You can't write to the VRAM in 8-bit chunks, only 16 bits at a time. If you write to only the first 8 bits, it will mirror the change in the last 8 bits. TONC has a better explanation and some code to work around the issue. Basically you read in two bytes, figure out which byte you're changing, modify it, then write both bytes back to VRAM. Mode 4 isn't nearly as efficient as it could be because of this hardware limitation.

Two other suggestions:
1. in your RGB16 macro, put parentheses around the r, g, and b letters. Your current macro will break if you call, for instance, "RGB15(15+someVariable, 16-someOtherVariable, 29)"
2. Might be easier to make an offset macro for calculating the right memory location to copy to. Something like
#define OFFSET(r, c) ((r)*240 + (c))

Regarding the original question though, I too am curious what the fastest way to plot rectangles in Mode 3 would be. I've been developing an application that could greatly benefit from a plotting speed increase, and I'm currently using DMA for that purpose. If there's a faster way, then I'm all ears. Dwedit, could your code be used in mode 3 for plotting single pixels? Or would it be restricted to widths of even sizes (which isn't too big of a constraint)?

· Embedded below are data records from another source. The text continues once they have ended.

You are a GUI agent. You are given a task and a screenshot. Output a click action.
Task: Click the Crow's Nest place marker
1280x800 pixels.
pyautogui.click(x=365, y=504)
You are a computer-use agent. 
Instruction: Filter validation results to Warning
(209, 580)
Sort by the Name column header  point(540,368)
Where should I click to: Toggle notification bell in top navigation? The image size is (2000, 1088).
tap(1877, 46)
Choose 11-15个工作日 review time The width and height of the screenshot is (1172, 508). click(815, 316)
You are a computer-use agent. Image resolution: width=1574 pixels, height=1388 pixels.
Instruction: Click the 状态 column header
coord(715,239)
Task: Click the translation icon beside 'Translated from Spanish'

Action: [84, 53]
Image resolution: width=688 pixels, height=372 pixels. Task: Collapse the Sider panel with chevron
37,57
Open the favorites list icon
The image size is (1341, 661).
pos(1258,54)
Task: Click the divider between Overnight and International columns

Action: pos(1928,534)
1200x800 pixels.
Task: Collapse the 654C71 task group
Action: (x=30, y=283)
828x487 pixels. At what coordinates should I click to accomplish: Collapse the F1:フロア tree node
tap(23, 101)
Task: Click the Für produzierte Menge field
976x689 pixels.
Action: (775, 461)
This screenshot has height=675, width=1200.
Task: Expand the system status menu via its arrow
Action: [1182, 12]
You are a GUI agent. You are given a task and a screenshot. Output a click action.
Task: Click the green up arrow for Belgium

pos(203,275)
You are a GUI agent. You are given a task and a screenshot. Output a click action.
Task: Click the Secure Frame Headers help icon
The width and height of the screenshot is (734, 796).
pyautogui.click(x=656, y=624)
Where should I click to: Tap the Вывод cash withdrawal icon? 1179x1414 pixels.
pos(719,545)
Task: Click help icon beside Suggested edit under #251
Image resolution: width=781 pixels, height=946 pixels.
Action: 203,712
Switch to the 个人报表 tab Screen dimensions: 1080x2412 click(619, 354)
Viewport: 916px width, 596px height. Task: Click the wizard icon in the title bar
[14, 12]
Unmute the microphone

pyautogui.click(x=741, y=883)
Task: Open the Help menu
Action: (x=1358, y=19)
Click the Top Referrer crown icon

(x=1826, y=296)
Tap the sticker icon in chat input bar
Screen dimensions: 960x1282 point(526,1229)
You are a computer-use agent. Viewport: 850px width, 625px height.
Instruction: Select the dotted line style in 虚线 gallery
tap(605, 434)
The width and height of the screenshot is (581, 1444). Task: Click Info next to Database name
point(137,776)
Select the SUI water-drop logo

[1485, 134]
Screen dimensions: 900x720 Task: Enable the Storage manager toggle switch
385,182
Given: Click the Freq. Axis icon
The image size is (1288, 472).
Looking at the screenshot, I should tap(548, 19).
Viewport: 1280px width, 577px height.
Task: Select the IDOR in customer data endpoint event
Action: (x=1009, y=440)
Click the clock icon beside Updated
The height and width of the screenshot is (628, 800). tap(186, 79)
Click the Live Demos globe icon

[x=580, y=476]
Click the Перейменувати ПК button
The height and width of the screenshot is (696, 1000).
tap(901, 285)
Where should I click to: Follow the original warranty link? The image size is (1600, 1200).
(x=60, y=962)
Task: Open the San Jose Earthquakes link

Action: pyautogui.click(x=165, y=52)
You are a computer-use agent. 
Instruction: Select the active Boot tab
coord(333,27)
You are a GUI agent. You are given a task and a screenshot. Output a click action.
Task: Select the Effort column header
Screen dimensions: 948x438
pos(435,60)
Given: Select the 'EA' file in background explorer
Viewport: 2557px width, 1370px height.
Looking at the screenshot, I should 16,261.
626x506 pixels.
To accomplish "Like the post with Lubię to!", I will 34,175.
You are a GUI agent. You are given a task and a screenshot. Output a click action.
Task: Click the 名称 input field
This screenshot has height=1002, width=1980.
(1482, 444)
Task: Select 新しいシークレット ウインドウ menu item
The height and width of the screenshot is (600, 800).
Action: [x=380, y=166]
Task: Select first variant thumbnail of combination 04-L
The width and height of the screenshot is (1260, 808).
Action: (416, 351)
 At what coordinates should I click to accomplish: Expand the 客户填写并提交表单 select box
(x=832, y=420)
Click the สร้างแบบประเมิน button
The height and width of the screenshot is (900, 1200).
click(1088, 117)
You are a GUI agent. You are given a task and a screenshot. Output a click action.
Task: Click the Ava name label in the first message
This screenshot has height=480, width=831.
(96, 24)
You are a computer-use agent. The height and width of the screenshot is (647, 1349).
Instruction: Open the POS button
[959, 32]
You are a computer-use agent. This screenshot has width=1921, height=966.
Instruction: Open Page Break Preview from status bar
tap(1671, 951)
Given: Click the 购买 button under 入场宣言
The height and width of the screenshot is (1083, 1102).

#168848 - Dwedit - Fri May 29, 2009 1:04 pm

Here's the code again, wrapped up as a GCC function this time.
Edit: Now tested, stupid bugs fixed.
Code:

IWRAM_CODE __attribute__ ((naked)) __attribute__ ((noinline))   //replace with ITCM_CODE for nintendo ds arm9
void memset32(u32 *dest, u32 word, int size)
{
    //dest = destination address (must be word aligned)
    //word = word to fill
    //size = size in BYTES  (but smallest unit used by this function is words)
    __asm__ volatile (
    "   adr r3,0f"                      "\n\t"  //switch to ARM mode
    "   bx r3"                          "\n\t"
    "   .balign 4"                      "\n\t"
    "   .arm"                           "\n\t"
    "0: bic r2,r2,#3"                   "\n\t"
    "   subs r2,r2,#32"                 "\n\t"  //pre-subtract, jump ahead if not enough remaining
    "   bmi 2f"                         "\n\t"
    "   stmfd sp!,{r3-r7,lr}"           "\n\t"
    "   mov r3,r1"                      "\n\t"
    "   mov r4,r1"                      "\n\t"
    "   mov r5,r1"                      "\n\t"
    "   mov r6,r1"                      "\n\t"
    "   mov r7,r1"                      "\n\t"
    "   mov r12,r1"                     "\n\t"
    "   mov lr,r1"                      "\n\t"
    "1: stmia r0!,{r1,r3-r7,r12,lr}"    "\n\t" //32 bytes
    "   subs r2,r2,#32"                 "\n\t"
    "   bmi 3f"                         "\n\t"
    "   stmia r0!,{r1,r3-r7,r12,lr}"    "\n\t"
    "   subs r2,r2,#32"                 "\n\t"
    "   bpl 1b"                         "\n\t"
    "3: ldmfd sp!,{r3-r7,lr}"           "\n\t"
    "2: adds r2,r2,#32"                 "\n\t"
    "   bxle lr"                        "\n\t"
    "1: str r1,[r0],#4"                 "\n\t"
    "   subs r2,r2,#4"                  "\n\t"
    "   bxle lr"                        "\n\t"
    "   str r1,[r0],#4"                 "\n\t"
    "   subs r2,r2,#4"                  "\n\t"
    "   bgt 1b"                         "\n\t"
    "   bx lr "                         "\n\t"
    "   .thumb"                         "\n\t"
    );
}

_________________
"We are merely sprites that dance at the beck and call of our button pressing overlord."